— BEGIN Quoted text —
Etymology of Gauda is also heavily debated by scholars. The term and its archaic forms in Old Kannada such as Gamunda, Gavunda, Gavuda, appear frequently in the inscriptions of Karnataka, recorded in the Epigraphia Carnatica. In fact the Epigraphia Carnatica is replete with such references to land grants, donations to temples, hero-stones (Veeragallu), stone edicts and copper plates dating back to the age of the Western Ganga Dynasty (est. 350 CE) and earlier.[15] Attributing a Sanskrit origin, H. V. Nanjundayya has derived the word from Grama or Gava meaning a village and Munda meaning head, thus a Gamunda being the head of the village. Vokkaligas are traditionally known to have been feudal landlords and village chieftains and to this day remain major land-holders.[16] Edgar Thurston, (Castes and Tribes of Southern India), the popular Kannada linguist Shamba Joshi and others propose a derivation from the Sanskrit - go (cow) and govala (cowherd) (Govala->Goula->Gowda).[8][17] Moreover, though the Vokkaligas did practise animal husbandry, Govalas (from whence Golla) or the Yadavas/Kurubas form a separate caste group and they were traditionally herdsmen.[18] According to Shamba Joshi all castes are derived from Halumatha community and they are were called as "Gowda's" in his famous research book "Halumatha Darshana". Alternatively Tamil origins to the word claim its derivation from kavundan or kamindan (one who watches over). The Vokkaligas of Tamil Nadu (found mostly in and around Coimbatore,Theni & Dindigul districts) use 'Gowdar (though sometimes addressed by tamils as Kaundar)' as their surname. Whether the name Gauda/Gowda is an allusion to the Gauḍa region[19] or not has not been conclusively proved.
— END Quoted text —
=== Parts of the exercise ===
(a) In the passage on the origin of the word Gauda, what does H. V. Nanjundayya say "Munda" means?
(b) Carry on the passage about the origin of the word Gauda, starting after its final sentence.
The listing comes from a separate source.
— BEGIN Raw data —
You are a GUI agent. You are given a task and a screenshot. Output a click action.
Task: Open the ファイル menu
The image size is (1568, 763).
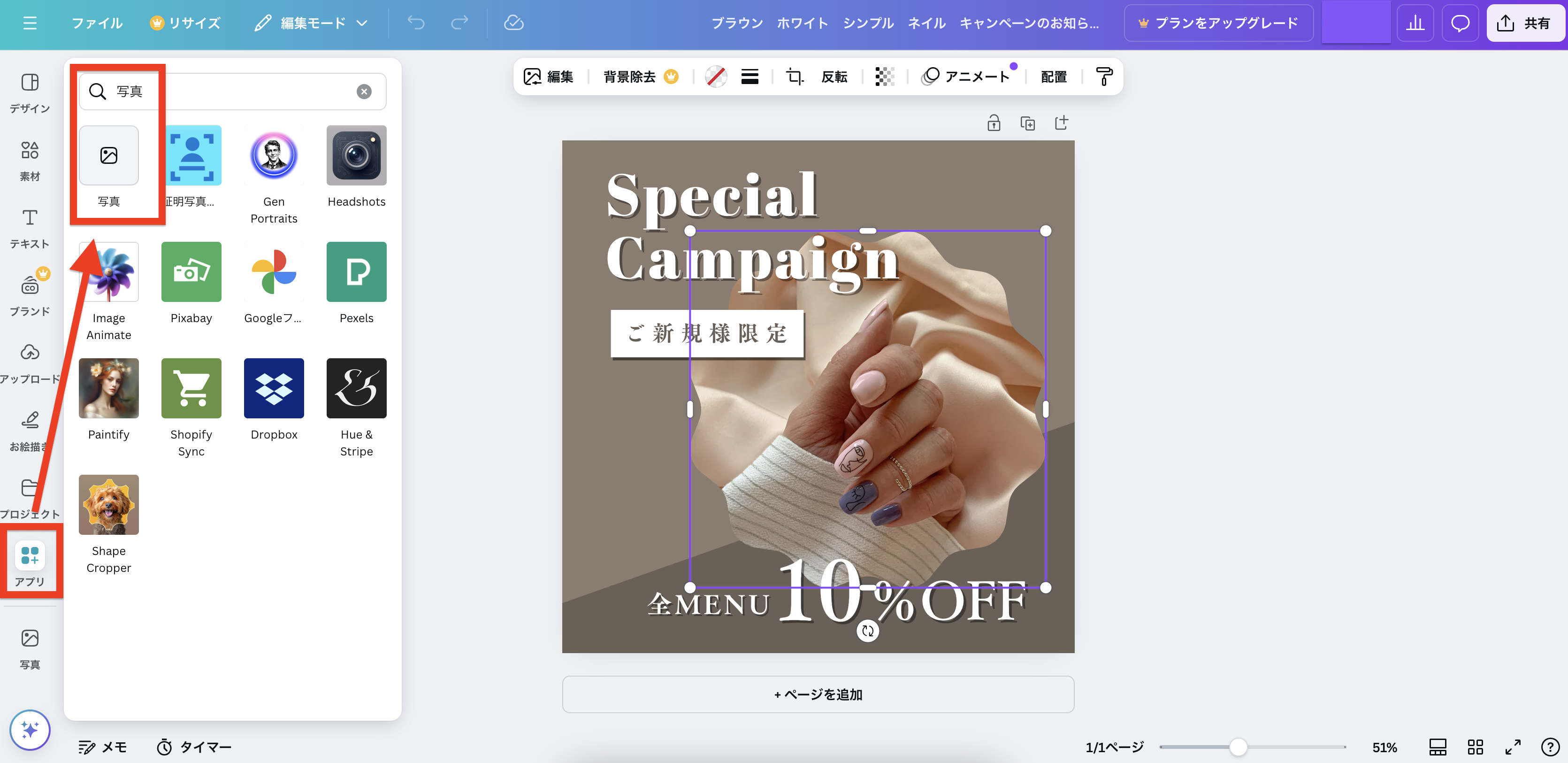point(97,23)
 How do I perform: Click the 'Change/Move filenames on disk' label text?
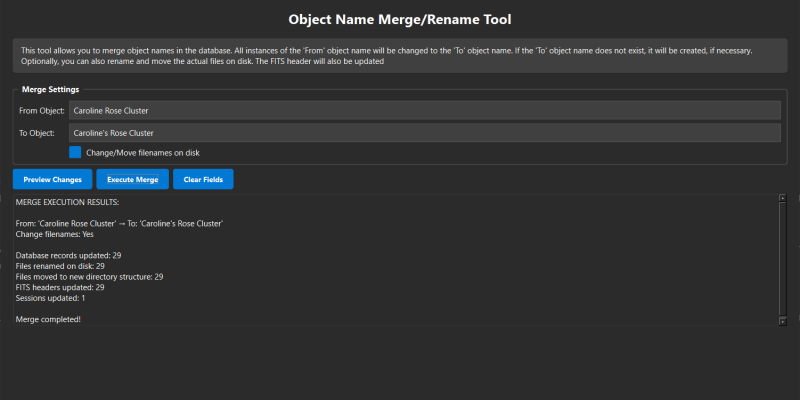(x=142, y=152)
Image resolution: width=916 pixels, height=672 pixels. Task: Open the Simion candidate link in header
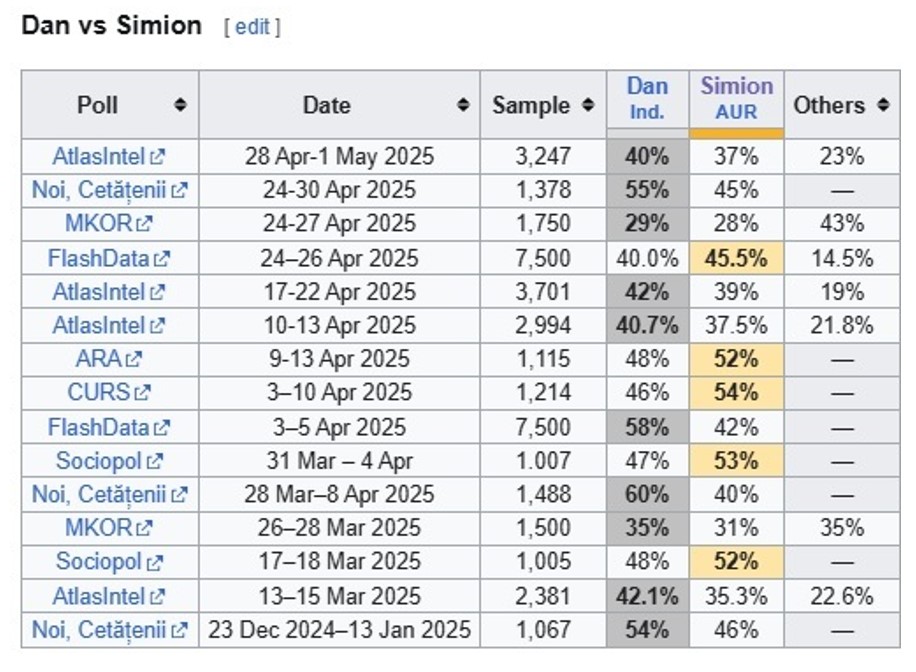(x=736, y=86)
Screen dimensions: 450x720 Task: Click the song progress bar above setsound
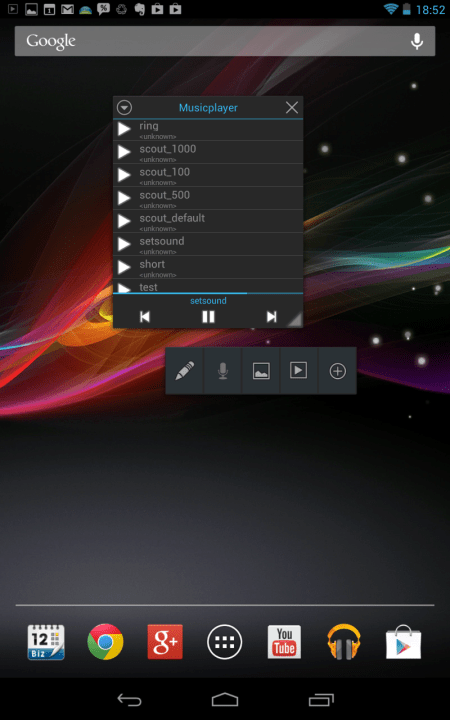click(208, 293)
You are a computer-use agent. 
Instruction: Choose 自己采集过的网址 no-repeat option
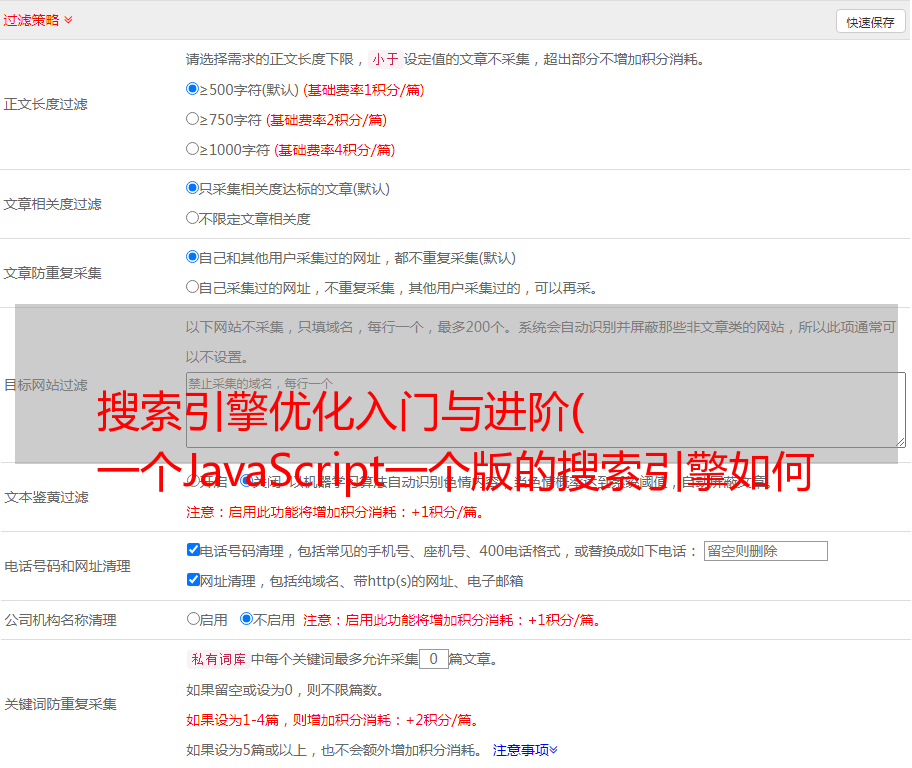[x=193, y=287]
— END Raw data —
=== Expected answers ===
(a) Head.

(b)
The Vokkaliga Community has several sub-groups within its fold. Previously they were mostly endogamous but in the modern context inter-group marriages have become a common affair, especially since colonial times.[1] However to this day, within any given sub-group, exogamy at the family/clan level is strictly controlled by using the idiom of Mane Devaru (the patron god of the given exogamic clan) which dictates that the followers of same Mane Devaru are siblings and marriage is thus forbidden, allowing marital alliances only with another clan and not within.[20] This system is akin to the Brahminical Gotra System and is seen as a common feature in most Indian communities.[12] The community is patrilineal. It is opined that all the sub-groups previously formed a single unified community which broke into several factions over the ages.[1]

Hosadevaru Vokkaliga[edit]

Hosadevara Vokkaligasare spread across northern Bangalore and mainly found in the parts of Bangalore rural, Hoskote, Kolar, yelahanka, Doddaballapur, Chikkaballapur,Chintamani, Mulabagal and nearby location. The name originated from the unique tradition they follow, viz Hosadevara(Hosadyavara) once in every year, where all the relatives who worship a particular God(Mane Devru), mainly women get together at a particular place called Devara Mane(Dyavara Mane) and perform poojas to the God for 2 days.(Dec to Feb). They also celebrate another unique festival called Bandidevara(Bandidyavara) once in 10–15 years when all the people of the community get together and worship the God. the community customs and rituals during all poojas and wedding are different and unique. Each rituals have their own importance and scientific reasons hidden and we should be sound enough to explore it.

Jogi (Jogi Vokkaliga)[edit]

Jogi Vokkaligas are mostly found in the parts of Chitradurga, Shimogga, Tumkur and Mandya districts.[20] The origin is Adichunchungiri matt and they worship Bhairava. But with due course of time, they were separated and formed as other caste. Jogis were teachers (mattpati) of Adichunchungiri matt when the matt started. The Jogi are followers of yoga and worshippers of the Hindu god Shiva. As followers of yoga, they traditionally wear saffron-colored clothing.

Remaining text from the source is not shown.